Promotional single by Morgan Wallen

from the album I'm the Problem
- Released: March 21, 2025
- Genre: Country
- Length: 3:19
- Label: Big Loud; Republic; Mercury;
- Songwriters: Michael Hardy; Smith Ahnquist; Hunter Phelps; Jameson Rodgers;
- Producer: Joey Moi

Lyric video
- "I'm a Little Crazy" on YouTube

= I'm a Little Crazy =

"I'm a Little Crazy" is a song by American country music singer Morgan Wallen. It was released on March 21, 2025 as a promotional single from his fourth studio album I'm the Problem. It was written by Michael Hardy, Smith Ahnquist, Hunter Phelps and Jameson Rodgers, and produced by Joey Moi.

==Background==
In an interview with Holler Country, Morgan Wallen said that Hardy sent him the song.

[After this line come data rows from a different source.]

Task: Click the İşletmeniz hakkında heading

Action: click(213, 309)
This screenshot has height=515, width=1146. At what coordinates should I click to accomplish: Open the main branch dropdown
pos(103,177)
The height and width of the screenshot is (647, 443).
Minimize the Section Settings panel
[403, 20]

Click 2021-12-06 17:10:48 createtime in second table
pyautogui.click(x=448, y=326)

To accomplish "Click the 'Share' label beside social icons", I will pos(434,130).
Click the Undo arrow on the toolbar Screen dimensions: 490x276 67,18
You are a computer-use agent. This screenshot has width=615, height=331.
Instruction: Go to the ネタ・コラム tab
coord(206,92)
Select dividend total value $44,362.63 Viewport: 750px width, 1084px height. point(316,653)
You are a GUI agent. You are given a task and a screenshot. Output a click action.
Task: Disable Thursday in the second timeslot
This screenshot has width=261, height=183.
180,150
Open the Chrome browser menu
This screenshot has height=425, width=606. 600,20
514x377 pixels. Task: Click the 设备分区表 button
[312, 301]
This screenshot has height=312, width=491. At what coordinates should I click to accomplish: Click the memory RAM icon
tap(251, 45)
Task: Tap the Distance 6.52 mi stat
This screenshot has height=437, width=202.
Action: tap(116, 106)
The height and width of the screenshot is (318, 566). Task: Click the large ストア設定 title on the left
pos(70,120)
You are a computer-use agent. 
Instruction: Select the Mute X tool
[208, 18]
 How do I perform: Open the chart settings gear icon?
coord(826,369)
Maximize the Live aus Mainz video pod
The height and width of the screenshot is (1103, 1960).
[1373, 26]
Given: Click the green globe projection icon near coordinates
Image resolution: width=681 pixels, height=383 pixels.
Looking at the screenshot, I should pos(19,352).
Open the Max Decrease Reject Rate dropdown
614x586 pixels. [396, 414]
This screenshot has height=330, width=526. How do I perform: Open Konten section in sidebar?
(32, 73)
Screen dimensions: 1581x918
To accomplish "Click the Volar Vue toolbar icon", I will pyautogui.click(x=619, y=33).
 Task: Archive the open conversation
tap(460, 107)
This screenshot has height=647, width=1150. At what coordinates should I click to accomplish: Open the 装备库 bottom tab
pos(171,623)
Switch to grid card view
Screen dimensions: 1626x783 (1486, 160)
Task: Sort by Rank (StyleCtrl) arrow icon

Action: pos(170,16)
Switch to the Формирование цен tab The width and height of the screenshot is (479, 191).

He went on to explain, "It's been a while ago now. I've always loved it. Just the stripped-back style of the song, you know, that's kind of how the demo was and we stuck...we stayed true to that. You know, it says what a lot of people feel, but still in a classy way, so I think that's what drew me to the song first of all, just how intelligent the lyrics were". Wallen teased the song on March 6, 2025, prior to its release.

==Composition and lyrics==
The instrumental is composed of acoustic guitar. Lyrically, the narrator admits to engaging in quirky behaviors, such as selling Moonshine to self-medicating people and keeping a loaded gun by the bed, but emphasizes that it pales in comparison to the dreadful events happening in the world today ("I'm a little crazy, but the world's insane").

==Charts==

===Weekly charts===

Weekly chart performance for "I'm a Little Crazy"
| Chart (2025) | Peak position |
|---|---|
| Australia (ARIA) | 94 |
| Canada Hot 100 (Billboard) | 24 |
| Global 200 (Billboard) | 39 |
| Ireland (IRMA) | 91 |
| New Zealand Hot Singles (RMNZ) | 3 |
| US Billboard Hot 100 | 17 |
| US Country Airplay (Billboard) | 38 |
| US Hot Country Songs (Billboard) | 5 |

===Year-end charts===

Year-end chart performance for "I'm a Little Crazy"
| Chart (2025) | Position |
|---|---|
| Canada (Canadian Hot 100) | 89 |
| US Hot Country Songs (Billboard) | 29 |

== Certifications ==

| Region | Certification | Certified units/sales |
| United States (RIAA) | Platinum | 1,000,000^{‡} |
^{‡} Sales+streaming figures based on certification alone.

==Dedication to Charlie Kirk==
On September 12, 2025, during a concert in Edmonton, Wallen dedicated the song to Charlie Kirk and his widow in light of his assassination two days earlier.